Что же он за человек? – недоумевала она.
Эмилиан не сводил глаз с удаляющегося gadjo и его прекрасной дочери. Все его существо переполняла ненависть к де Уоренну, а в голове звучали отголоски слов, которые девушка сказала в защиту его непочтительного поведения. Его терзали гнев и внутренние противоречия. Он не нуждается в защите ни этой девушки, ни какого-либо иного gadjo . К чему ему ее доброта? До доброты ему нет никакого дела.

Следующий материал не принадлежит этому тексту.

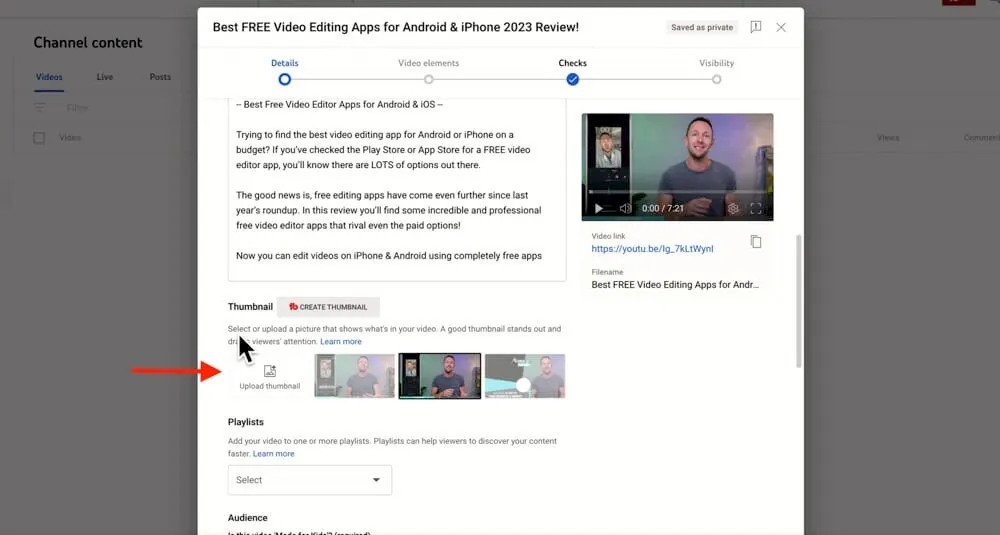Image resolution: width=1000 pixels, height=535 pixels.
Task: Enter fullscreen on the video preview
Action: pyautogui.click(x=756, y=208)
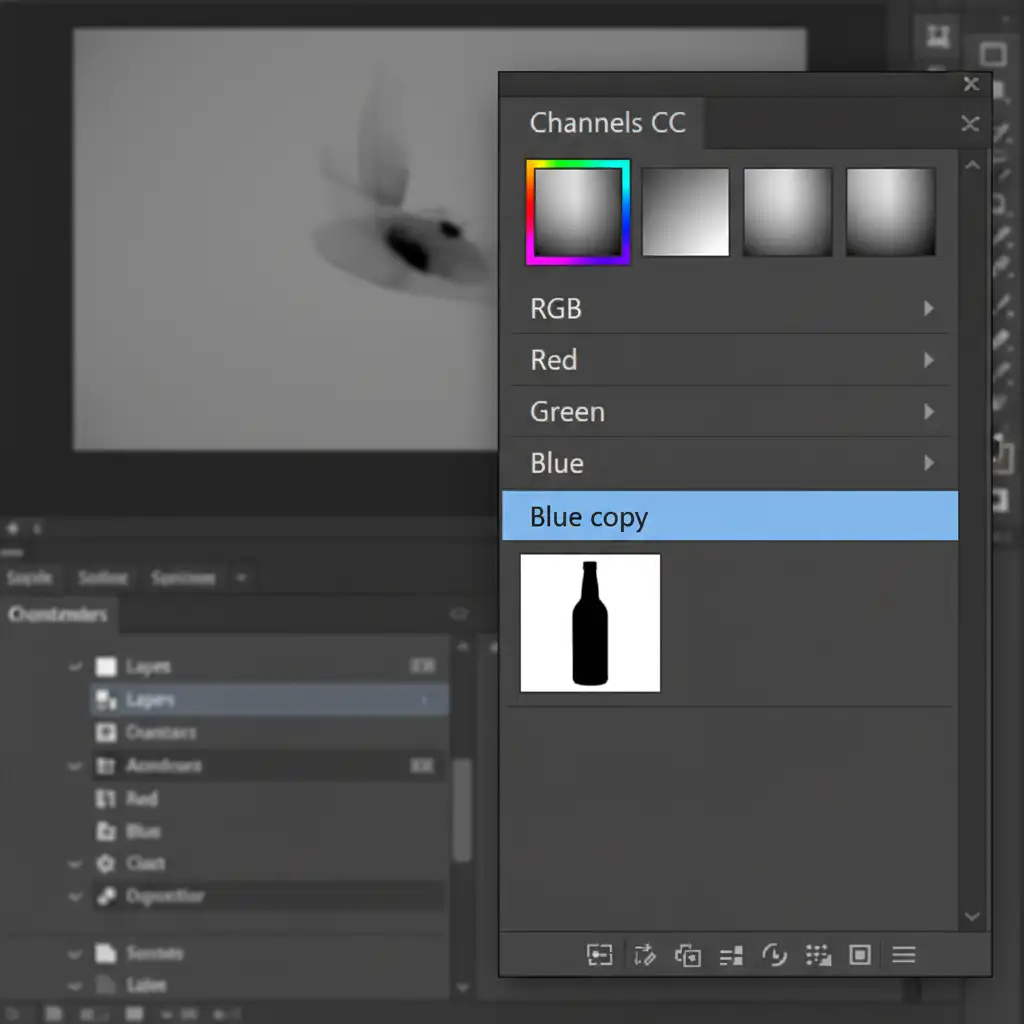Expand the arrow beside the Blue channel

Чресла его налились силой. Для человека его положения Ариэлла действительно была все равно что принцесса – красивая, идеальная дама голубых кровей, которой он никогда не будет представлен в свете. Однако, несмотря на социальные различия, взгляд ее был исполнен того же вожделения, что и у всякой иной женщины, мечтающей провести с ним ночь, – как будто ей не терпится сорвать с него одежду и покрыть поцелуями его тело.

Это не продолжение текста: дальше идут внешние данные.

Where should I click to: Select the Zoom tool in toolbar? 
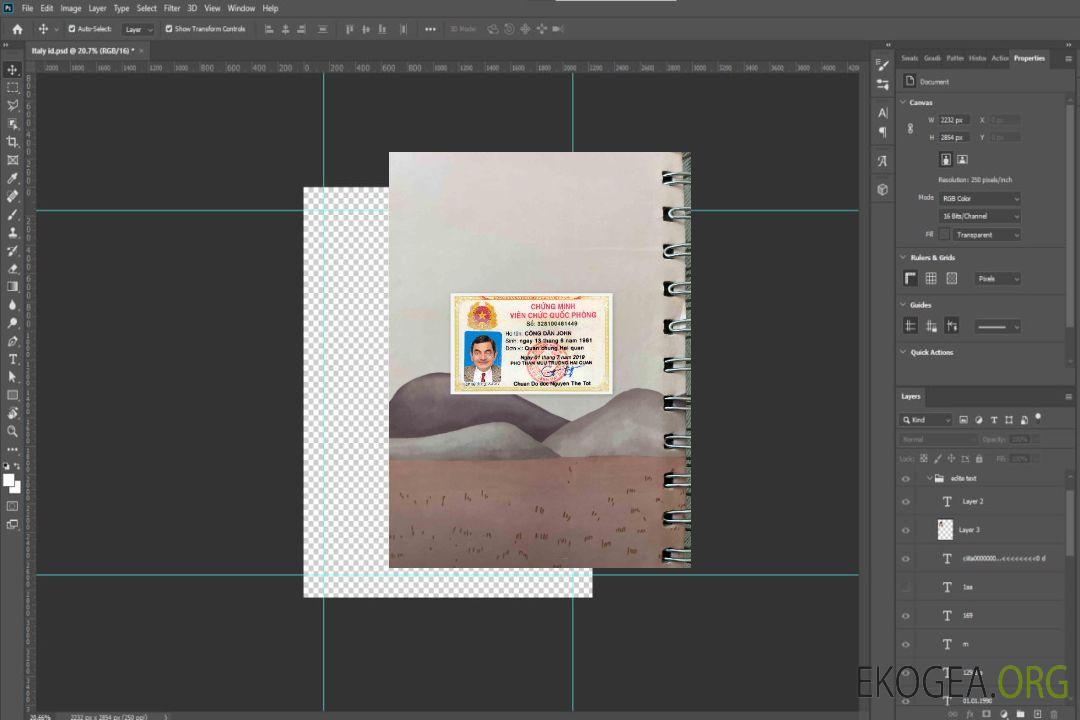click(13, 431)
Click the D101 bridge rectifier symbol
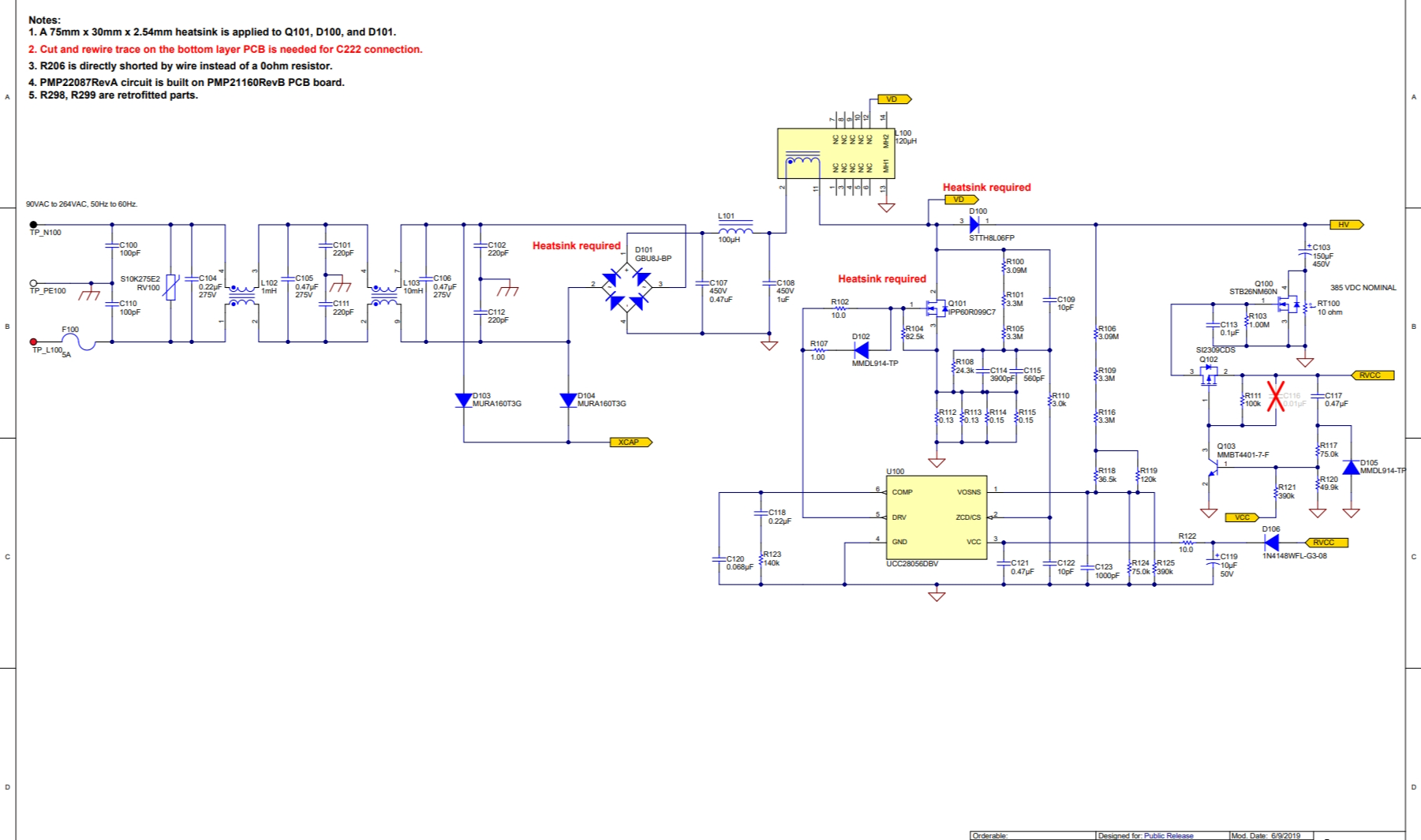This screenshot has width=1421, height=840. [x=627, y=289]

У Эмилиана вырвался невеселый смешок. Любовниц-gadjis он менял почти с такой же частотой, как одежду. Все эти жены и вдовушки пользовались им исключительно для удовлетворения собственной похоти, он же ими – в гораздо более изощренных целях. Он испытывал удовлетворение от осознания того, что спит с супругой соседа, который презрительно смотрит на него сверху вниз. Да, его воспитывал англичанин, и он являлся didikoi – полукровкой– но budjo[8] было у него в крови с самого рождения. Человек, скосивший траву у соседа и продавший ему же эту траву, считается у цыган ловкачом. Украсть то, что принадлежит другому человеку, да еще и извлечь из этого выгоду, прежде чем вернуть владельцу, – это отличное мошенничество. Каждый цыганин с молоком матери впитывает budjo. Budjo – это насмешка, месть за несправедливое отношение к цыганам во всем мире.